Each year, there are many hacking attempts on companies. Some of these attempts are successful. Bad passwords and user error are usually to blame. Websites like https://haveibeenpwned.com/ allow users to search whether their emails were involved in data breaches. Try your email and see what comes up. Companies are trying to rid their establishments of passwords, and many of those features are coming to consumer products.
There are three ways to authenticate. They are:
- What you know – passwords, pins, security questions etc.
- What you have – phone, bank card etc.
- Who you are – biometrics (face scan, fingerprint) etc.
We love passwords, almost to the point of fixation. Many users may not want to use other methods out of “fear”. However, passwords are the weakest authentication link. The fact is, passwords are stored on servers, and that can spell all kinds of trouble. Entities like the Fido Alliance want to create a world free of passwords.
The Fido (Fast Identity Online) Alliance is a group of companies dedicated to creating “authentication standards to help reduce the world’s over-reliance on passwords.” The Alliance includes Samsung, Google, Amazon, Microsoft, Facebook, Mastercard, Visa, among many others. But why is there a syndicate solely dedicated to getting rid of passwords?
According to the Fido Alliance:
- Password issues cause more than 80% of data breaches.
- Many users have more than 50 online accounts
- “Up to 51% of passwords are reused.”
- It costs companies a lot to deal with password resets
It costs US companies an average of US$70 (per call) in customer service labour to reset a password. Multiply that number by the hundreds of customers calling multiple times a year, and that figure expands.
Also, data breaches can cost companies millions of dollars in damages. Yahoo agreed to pay US$117.5 million in a settlement due to data breaches that affected millions of users around the world from 2012 to 2016.
Fido is trying to create standards they hope will become widespread and change the way we authenticate. These standards should alleviate a company’s need to spend millions on developing new standards from scratch and making verification easier for users worldwide. Nobody wants another complicated, lengthy, interrogative security hurdle to browse Instagram.
The Fido Alliance is not the only entity concerned about the password issue. Apple Computer has been championing biometric security for years. Biometric Security refers to any security technology that uses a unique characteristic of an individual to gain access to a system. These can be facial recognition, fingerprint scanning, voice pattern recognition, among others.
“The best part is that the biometric information is stored locally on devices, so they can’t be accessed in a data breach.”
A great example of this is the fingerprint sensor or Face ID technology on your smartphone. Microsoft has face and fingerprint scanning technology “Windows Hello” that allows its users password-free entry. Banks like FirstCaribbean and Bank of America enable biometric authentication. The best part is that the biometric information is stored locally on devices, so they can’t be accessed in a data breach.

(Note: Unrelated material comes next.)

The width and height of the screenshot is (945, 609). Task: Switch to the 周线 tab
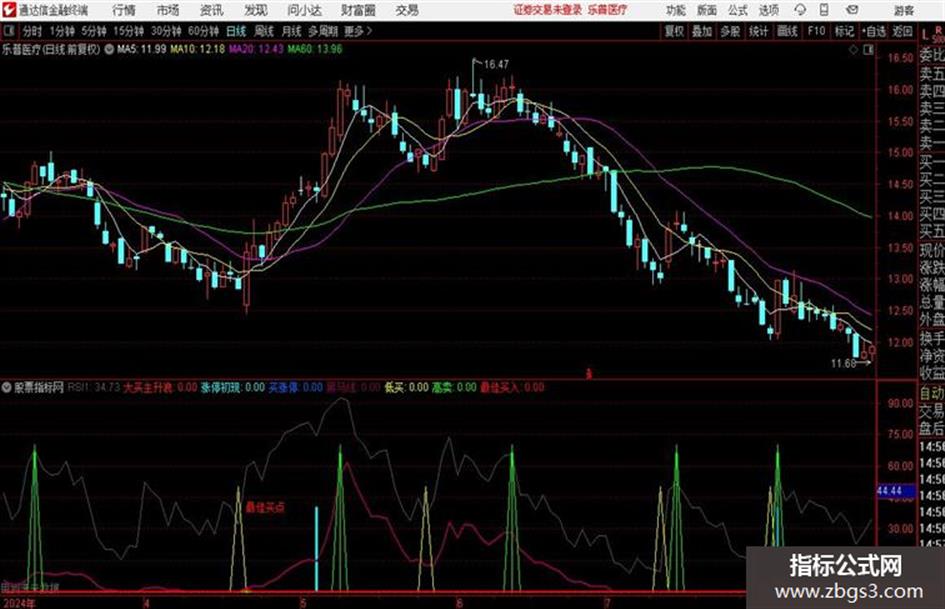(x=264, y=31)
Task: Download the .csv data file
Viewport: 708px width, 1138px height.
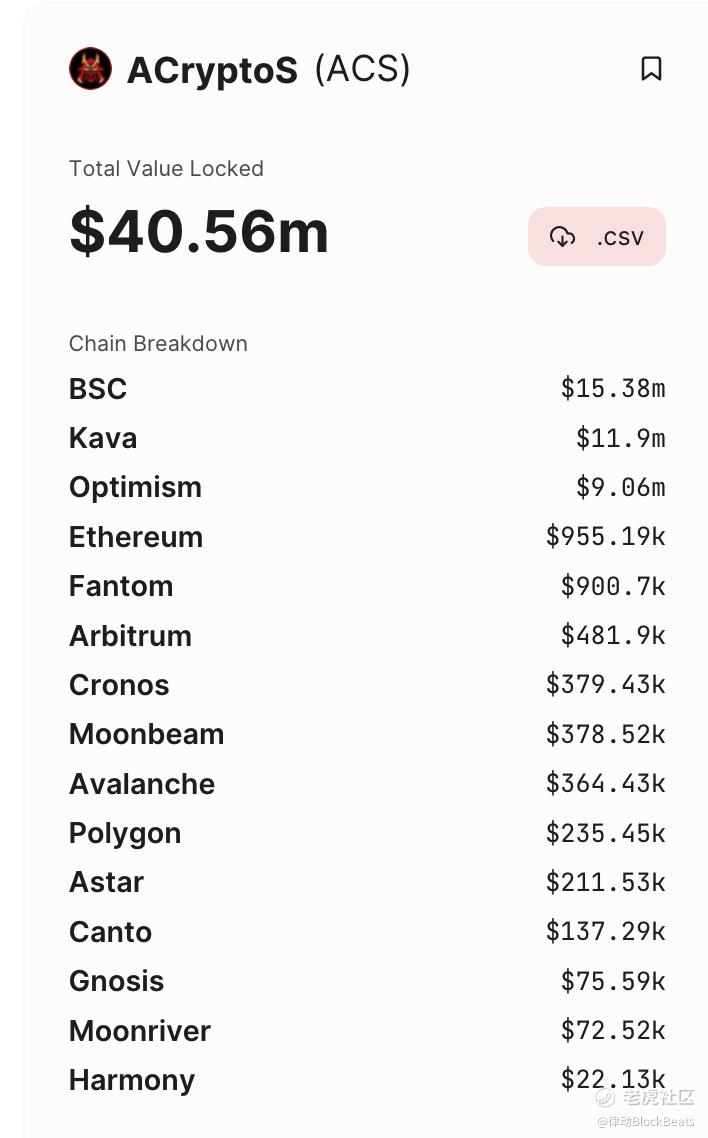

There are also other methods of access. Multi-Factor Authentication complements passwords with another form of identification. Physical security keys like YubiKey look like thumb drives that you stick into or near your computer as a way of verifying that you are you.
In today’s digital economy, cybersecurity is critical to the smooth operation of companies across the globe.
You’ll also have to touch the Yubikey to prove you’re present physically. There are also apps like Google or Microsoft Authenticator that generate one-time codes for access to your accounts. You can also use your smartphone as an authentication device. Many companies now rely on biometric or device authentication.
In today’s digital economy, cybersecurity is critical to the smooth operation of companies across the globe. Adoption of new and emerging tech may be slow. Hopefully, passwords will make way for more convenient and more secure methods of verification.